Reading passage

◆ ◆ ◆ ◆ ◆ ◆ ◆

At its core, the book establishes foundational contributions, including viability results, extensions of Pontryagin's maximum principle to infinite horizons, regularity analysis of value functions, and necessary optimality conditions, with particular attention to transversality conditions and sensitivity relations. The analysis culminates in studying Hamilton-Jacobi-Bellman equations through weak solution notions suited to the nonsmooth framework.
Written as a brief course, the book aims to provide graduate students and researchers with the mathematical tools needed to analyze optimal control problems over infinite time horizons, where standard approaches may not apply.
List of contents
Preface.- Introduction.- Overview.- First Order Necessary Conditions for Infinite Horizon Optimal Control Problems Under State Constraints.- Lipschitz Continuity of the Value Functions.- Hamilton-Jacobi-Bellman Equations with Time-Measurable Data and infinite Horizons.- Representation of Fiber-Convex Hamiltonian with Time-Measureable Data.- Appendix.
About the author
Vincenzo Basco earned his M.S. degree in Pure and Applied Mathematics from the University of Rome Tor Vergata in 2015, and his Ph.D. in Mathematics from Sorbonne University, Paris, in 2019. From 2019 to 2020, he was a research fellow in optimal control theory at the Department of Electrical and Electronic Engineering, University of Melbourne, Australia. Between 2020 and 2024, he worked for a space systems company. He is currently with a multi-service company, where he leads the development of AI solutions. His primary research interests include optimal control theory, Hamilton–Jacobi–Bellman equations, nonsmooth analysis, and artificial intelligence.

◆ ◆ ◆ ◆ ◆ ◆ ◆

Task statement
Could you edit the book description by writing out everything from "At its core, the" down to "the nonsmooth framework." with "viability results" changed to "invariance results"?

◆ ◆ ◆ ◆ ◆ ◆ ◆

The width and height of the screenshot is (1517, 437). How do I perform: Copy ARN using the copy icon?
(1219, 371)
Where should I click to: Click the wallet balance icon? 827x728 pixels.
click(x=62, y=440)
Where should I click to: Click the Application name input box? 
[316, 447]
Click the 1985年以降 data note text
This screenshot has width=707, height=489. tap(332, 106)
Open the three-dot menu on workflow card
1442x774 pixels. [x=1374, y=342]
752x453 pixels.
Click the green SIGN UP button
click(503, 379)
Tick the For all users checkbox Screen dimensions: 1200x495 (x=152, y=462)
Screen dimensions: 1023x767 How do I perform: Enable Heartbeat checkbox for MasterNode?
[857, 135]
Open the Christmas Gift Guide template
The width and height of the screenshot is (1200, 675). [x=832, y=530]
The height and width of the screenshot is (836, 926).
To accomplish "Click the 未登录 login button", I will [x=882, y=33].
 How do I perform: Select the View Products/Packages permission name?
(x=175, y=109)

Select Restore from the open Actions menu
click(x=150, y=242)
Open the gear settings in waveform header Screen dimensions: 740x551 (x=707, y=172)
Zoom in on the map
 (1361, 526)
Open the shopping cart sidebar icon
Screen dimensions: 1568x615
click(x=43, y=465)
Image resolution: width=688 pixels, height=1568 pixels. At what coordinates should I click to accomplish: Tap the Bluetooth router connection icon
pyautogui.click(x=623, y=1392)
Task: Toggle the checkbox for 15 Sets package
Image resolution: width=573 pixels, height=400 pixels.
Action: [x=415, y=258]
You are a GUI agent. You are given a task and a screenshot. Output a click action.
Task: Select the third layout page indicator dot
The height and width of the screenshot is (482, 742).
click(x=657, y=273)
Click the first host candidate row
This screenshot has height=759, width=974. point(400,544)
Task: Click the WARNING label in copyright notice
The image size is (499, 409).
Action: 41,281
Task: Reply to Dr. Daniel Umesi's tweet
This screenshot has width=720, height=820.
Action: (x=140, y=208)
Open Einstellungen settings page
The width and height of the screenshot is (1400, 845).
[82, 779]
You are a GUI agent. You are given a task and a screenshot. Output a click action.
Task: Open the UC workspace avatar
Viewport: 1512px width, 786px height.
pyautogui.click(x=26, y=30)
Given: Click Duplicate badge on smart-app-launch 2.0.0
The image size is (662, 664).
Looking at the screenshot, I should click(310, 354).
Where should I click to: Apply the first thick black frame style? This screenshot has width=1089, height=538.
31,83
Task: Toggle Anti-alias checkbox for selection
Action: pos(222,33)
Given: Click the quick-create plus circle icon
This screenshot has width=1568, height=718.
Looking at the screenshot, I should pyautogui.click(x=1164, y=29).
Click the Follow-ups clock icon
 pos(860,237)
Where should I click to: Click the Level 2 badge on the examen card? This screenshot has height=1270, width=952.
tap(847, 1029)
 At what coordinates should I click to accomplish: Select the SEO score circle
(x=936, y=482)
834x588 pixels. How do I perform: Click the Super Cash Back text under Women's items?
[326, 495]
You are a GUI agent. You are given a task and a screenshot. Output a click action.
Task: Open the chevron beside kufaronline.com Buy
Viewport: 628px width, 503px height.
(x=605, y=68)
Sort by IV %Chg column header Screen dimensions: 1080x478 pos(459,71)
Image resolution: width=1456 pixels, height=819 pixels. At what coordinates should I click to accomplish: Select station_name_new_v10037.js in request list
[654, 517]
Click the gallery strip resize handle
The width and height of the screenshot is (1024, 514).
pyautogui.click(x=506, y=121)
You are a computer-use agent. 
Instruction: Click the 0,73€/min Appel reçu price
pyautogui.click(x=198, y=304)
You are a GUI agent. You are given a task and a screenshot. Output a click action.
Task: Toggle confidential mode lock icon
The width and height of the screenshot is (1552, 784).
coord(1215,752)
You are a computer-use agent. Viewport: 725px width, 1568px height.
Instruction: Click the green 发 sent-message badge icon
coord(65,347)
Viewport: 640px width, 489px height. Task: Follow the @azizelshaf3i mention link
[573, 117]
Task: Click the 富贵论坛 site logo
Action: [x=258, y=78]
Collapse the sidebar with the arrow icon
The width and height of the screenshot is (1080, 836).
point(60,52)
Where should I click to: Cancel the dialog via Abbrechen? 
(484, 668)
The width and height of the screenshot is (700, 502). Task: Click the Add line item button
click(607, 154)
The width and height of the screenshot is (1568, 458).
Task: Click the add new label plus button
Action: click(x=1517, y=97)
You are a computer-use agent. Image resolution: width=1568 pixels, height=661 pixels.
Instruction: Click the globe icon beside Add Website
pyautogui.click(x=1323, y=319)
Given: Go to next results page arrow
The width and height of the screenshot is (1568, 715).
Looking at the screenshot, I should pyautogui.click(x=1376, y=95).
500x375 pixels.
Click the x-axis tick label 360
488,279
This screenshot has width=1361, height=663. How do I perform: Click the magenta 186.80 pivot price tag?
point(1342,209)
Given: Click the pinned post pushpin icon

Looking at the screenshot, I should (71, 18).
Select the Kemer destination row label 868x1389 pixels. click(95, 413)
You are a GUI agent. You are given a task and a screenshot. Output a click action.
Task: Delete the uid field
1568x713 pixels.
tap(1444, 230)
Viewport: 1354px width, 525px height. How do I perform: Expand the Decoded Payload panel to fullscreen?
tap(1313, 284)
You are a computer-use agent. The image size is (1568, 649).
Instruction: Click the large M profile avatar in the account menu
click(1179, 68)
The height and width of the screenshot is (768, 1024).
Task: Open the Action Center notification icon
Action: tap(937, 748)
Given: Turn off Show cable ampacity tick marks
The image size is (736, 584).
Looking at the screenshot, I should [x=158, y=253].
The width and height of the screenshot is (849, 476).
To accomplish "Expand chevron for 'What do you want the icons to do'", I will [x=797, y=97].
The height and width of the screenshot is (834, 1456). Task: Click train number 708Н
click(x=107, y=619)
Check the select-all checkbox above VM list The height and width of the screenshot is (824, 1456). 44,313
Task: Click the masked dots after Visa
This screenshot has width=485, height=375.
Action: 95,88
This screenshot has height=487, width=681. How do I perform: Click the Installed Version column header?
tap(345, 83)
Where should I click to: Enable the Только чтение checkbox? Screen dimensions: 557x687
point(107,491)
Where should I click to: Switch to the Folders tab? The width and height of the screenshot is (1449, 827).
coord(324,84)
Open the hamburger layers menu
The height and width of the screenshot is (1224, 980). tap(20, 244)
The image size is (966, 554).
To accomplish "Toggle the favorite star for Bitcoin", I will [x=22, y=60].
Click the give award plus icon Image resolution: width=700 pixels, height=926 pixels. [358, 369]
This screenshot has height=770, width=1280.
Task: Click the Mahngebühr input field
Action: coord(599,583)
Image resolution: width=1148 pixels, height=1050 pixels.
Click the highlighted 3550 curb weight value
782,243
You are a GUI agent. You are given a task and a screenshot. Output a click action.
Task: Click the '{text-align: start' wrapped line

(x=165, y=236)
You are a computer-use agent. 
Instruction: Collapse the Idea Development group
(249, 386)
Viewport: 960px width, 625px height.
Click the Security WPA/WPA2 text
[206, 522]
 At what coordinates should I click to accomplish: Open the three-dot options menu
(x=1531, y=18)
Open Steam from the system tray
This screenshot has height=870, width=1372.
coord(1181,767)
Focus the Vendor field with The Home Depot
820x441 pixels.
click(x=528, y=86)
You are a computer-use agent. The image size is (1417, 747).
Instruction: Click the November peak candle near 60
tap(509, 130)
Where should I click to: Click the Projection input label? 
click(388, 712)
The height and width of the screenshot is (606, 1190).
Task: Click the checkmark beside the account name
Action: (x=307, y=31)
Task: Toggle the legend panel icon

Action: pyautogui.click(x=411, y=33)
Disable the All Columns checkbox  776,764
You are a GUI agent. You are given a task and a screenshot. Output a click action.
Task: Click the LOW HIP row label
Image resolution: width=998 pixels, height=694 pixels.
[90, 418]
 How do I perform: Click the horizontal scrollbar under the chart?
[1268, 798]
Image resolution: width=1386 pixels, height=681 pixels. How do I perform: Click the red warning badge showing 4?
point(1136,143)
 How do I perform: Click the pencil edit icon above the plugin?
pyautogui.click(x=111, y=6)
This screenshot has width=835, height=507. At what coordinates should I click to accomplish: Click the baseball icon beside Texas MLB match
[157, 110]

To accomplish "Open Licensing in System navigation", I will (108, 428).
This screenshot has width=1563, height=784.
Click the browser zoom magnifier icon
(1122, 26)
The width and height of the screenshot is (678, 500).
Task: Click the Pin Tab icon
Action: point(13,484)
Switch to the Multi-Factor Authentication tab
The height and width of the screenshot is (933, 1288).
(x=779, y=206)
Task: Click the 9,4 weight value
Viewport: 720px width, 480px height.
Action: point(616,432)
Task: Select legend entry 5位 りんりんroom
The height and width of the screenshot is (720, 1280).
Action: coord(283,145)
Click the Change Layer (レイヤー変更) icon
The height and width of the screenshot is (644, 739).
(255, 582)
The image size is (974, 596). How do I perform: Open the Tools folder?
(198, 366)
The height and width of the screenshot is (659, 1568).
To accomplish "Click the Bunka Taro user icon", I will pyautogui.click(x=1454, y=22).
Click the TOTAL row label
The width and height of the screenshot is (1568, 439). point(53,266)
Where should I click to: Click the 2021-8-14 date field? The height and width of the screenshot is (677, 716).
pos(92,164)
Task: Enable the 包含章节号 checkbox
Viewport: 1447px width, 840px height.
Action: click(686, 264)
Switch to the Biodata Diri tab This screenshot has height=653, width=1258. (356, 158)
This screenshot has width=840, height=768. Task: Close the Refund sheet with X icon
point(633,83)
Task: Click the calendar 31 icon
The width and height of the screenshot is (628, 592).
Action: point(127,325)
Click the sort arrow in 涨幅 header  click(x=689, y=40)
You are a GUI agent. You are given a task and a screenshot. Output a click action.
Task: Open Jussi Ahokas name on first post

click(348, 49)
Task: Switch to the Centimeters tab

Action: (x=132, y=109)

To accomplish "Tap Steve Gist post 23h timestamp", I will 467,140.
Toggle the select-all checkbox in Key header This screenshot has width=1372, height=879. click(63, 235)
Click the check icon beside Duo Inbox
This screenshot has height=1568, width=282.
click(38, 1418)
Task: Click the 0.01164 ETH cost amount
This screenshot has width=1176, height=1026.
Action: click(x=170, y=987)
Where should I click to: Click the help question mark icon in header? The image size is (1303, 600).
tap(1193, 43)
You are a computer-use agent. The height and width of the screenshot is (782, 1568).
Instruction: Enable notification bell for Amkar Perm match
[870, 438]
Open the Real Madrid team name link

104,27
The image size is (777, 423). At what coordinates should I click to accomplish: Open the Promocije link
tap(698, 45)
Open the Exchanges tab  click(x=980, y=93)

◆ ◆ ◆ ◆ ◆ ◆ ◆

Written reply
At its core, the book establishes foundational contributions, including invariance results, extensions of Pontryagin's maximum principle to infinite horizons, regularity analysis of value functions, and necessary optimality conditions, with particular attention to transversality conditions and sensitivity relations. The analysis culminates in studying Hamilton-Jacobi-Bellman equations through weak solution notions suited to the nonsmooth framework.